São Paulo, 18 de maio de 2012
Na data de hoje, o Paraguai notificou na Organização Internacional de Saúde Animal - OIE um foco de febre aftosa em bovinos em Sargento Loma, no Departamento de San Pedro, região central. Sinais clínicos da doença foram identificados em 13 bovinos de um lote de 110 animais todos com menos de 24 meses. (http://web.oie.int/wahis/public.php?page=single_report&pop=1&reportid=11022)
“Infelizmente, constata-se que o vírus continua presente na região central da América do Sul, exigindo atuação redobrada para a erradicação da enfermidade. Será preciso persistir no esforço de vacinação nesta região, trabalhando-se para erradicação da doença. Neste momento, é essencial a imediata contenção da região, evitando a propagação do vírus. A fronteira do Paraguai precisa ser controlada”, diz Pedro de Camargo Neto, presidente da Associação Brasileira da Indústria Produtora e Exportadora de Carne Suína – ABIPECS. “É essencial a mobilização do produtor do Brasil, aliando-se ao setor público estadual e federal neste esforço de vigilância, que deve incluir a preocupação com todo trânsito de animais. O pecuarista deve informar às autoridades sobre qualquer movimentação suspeita de animais”, acrescenta Camargo Neto.
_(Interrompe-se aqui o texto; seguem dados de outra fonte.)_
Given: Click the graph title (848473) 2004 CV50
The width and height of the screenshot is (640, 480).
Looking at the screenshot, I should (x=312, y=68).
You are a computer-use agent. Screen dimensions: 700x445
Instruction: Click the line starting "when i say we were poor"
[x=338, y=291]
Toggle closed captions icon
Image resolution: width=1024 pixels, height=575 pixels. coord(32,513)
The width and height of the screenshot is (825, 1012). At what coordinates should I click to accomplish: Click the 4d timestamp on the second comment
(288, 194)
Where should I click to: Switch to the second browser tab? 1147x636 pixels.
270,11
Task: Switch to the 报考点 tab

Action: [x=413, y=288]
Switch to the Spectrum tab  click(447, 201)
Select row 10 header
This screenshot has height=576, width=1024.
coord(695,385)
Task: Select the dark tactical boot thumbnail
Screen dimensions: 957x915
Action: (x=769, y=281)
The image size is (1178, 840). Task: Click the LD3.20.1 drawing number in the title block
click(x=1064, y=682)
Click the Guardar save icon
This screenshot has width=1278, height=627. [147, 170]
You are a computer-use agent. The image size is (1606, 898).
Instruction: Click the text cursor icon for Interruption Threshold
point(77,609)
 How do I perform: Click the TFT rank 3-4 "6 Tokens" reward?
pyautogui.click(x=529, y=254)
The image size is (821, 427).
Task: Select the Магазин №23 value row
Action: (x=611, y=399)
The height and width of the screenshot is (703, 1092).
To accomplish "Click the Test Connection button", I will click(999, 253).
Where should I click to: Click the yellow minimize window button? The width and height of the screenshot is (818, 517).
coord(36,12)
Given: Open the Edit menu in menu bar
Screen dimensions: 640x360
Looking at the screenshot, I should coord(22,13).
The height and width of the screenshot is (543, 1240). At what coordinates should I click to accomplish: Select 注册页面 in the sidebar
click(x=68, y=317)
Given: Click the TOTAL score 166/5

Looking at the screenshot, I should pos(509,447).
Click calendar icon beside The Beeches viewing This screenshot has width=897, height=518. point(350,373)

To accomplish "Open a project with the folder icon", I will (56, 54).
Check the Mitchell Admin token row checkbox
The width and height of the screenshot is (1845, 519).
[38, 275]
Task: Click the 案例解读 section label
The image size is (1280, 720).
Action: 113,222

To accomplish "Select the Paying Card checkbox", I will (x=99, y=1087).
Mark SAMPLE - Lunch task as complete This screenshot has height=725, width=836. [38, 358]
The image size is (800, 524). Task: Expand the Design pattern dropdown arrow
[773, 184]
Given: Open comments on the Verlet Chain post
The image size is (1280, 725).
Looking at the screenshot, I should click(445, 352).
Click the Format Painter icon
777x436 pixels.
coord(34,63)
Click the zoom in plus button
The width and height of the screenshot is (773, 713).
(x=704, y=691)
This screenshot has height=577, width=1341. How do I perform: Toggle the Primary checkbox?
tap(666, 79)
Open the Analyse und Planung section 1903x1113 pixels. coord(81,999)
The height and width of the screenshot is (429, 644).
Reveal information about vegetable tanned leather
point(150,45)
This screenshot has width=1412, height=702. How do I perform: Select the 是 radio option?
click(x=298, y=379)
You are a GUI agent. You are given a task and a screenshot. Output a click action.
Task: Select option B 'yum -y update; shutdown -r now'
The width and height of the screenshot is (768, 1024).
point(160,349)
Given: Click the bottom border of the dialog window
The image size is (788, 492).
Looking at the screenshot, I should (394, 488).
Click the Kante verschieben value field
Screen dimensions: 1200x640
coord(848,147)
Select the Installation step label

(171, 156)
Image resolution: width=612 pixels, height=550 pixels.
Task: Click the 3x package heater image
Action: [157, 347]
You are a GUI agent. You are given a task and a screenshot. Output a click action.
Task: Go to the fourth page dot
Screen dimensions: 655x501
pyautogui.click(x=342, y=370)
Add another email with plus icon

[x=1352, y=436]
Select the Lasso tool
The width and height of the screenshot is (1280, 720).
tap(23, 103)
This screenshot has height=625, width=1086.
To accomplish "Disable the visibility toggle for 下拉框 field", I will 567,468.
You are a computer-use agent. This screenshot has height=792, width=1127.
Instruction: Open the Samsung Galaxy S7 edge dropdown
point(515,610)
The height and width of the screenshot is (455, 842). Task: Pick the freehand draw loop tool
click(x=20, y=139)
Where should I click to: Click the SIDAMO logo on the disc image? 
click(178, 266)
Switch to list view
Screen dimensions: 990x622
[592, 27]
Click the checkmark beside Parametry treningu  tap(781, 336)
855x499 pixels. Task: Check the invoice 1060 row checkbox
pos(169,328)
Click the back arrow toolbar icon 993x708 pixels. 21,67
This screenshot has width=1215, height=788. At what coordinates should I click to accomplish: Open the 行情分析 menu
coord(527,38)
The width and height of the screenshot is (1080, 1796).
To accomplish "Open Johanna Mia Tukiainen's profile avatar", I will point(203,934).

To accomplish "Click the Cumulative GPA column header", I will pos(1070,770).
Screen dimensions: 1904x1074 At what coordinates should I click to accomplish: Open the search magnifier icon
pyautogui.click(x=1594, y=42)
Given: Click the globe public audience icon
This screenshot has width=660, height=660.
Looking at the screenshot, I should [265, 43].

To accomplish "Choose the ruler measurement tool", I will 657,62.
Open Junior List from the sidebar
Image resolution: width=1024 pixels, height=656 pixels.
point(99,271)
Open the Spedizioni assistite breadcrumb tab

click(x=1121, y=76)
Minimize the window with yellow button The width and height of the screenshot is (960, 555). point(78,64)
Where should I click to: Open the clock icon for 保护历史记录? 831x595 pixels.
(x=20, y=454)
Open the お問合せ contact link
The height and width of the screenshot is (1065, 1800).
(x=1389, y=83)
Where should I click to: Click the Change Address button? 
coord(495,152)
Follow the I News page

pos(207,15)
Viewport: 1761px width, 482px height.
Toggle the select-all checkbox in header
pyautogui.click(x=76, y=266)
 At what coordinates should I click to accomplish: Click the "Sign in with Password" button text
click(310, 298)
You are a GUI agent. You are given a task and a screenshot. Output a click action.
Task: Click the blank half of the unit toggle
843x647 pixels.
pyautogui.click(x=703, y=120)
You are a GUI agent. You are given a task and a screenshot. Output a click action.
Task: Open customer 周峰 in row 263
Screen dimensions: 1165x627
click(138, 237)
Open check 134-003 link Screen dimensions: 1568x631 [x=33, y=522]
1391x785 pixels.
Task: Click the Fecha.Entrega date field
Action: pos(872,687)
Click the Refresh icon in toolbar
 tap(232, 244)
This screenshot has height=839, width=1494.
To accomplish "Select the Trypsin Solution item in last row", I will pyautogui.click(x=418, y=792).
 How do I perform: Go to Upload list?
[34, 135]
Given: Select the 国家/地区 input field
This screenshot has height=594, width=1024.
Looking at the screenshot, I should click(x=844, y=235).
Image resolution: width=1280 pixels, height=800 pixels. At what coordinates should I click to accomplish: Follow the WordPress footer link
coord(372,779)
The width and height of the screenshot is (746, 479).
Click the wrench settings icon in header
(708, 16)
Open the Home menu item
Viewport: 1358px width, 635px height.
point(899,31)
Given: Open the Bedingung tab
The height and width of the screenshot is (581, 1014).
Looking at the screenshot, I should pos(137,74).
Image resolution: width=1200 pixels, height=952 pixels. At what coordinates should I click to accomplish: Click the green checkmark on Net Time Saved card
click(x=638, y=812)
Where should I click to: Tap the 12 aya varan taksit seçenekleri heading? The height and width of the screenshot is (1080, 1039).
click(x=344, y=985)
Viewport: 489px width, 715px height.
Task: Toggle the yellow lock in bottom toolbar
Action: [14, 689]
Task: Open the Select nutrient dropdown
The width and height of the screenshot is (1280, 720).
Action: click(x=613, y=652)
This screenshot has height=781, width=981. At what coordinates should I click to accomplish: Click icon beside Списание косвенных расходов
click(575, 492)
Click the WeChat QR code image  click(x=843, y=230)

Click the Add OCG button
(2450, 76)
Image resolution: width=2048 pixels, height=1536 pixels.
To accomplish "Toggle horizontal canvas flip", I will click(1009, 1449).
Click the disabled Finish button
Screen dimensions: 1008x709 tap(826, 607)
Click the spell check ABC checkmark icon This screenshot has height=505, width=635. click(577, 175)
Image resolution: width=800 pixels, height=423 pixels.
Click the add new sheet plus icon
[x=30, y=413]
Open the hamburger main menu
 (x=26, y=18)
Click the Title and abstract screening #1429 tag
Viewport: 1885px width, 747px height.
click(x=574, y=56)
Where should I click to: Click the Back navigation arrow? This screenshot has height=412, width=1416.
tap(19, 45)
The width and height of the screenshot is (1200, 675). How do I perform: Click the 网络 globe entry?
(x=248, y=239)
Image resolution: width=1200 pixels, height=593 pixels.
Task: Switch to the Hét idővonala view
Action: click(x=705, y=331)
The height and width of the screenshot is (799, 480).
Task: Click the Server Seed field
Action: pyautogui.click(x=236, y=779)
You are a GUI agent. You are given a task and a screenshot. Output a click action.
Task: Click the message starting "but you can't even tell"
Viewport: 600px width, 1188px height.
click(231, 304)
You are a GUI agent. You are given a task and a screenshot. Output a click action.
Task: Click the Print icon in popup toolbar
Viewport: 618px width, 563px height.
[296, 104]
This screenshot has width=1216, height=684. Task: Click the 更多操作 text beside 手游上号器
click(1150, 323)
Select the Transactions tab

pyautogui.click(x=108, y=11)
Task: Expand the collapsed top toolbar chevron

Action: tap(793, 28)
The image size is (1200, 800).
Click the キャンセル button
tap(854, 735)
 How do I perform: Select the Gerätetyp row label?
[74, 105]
O foco em Mato Grosso do Sul, em 2005, acarretou sérios prejuízos, tanto para o setor de bovinos como para o de suínos. Até hoje não foi retomada a exportação de carne suína para a África do Sul, que interrompeu os embarques em 2005, alegando aquele incidente sanitário.
“A conquista de regiões com status de livres de febre aftosa, mantida a vacinação regular, possibilitou ampliarmos as exportações de carne bovina e suína. Alguns importantes mercados mais exigentes, que exigem a total eliminação da vacinação para aceitarem a entrada de carne, ainda não foram conquistados. O estado de Santa Catarina foi além, trabalhando para obter o reconhecimento do status máximo da OIE, livre sem vacinação, e começa a ver seu esforço reconhecido com abertura dos mercados de melhores preços”, destaca o presidente da ABIPECS.
O incidente no Paraguai, desde que limitado a este foco, não deve acarretar qualquer problema ao mercado de carne suína do Brasil. O Paraguai não é exportador de carne suína, lembra Camargo Neto.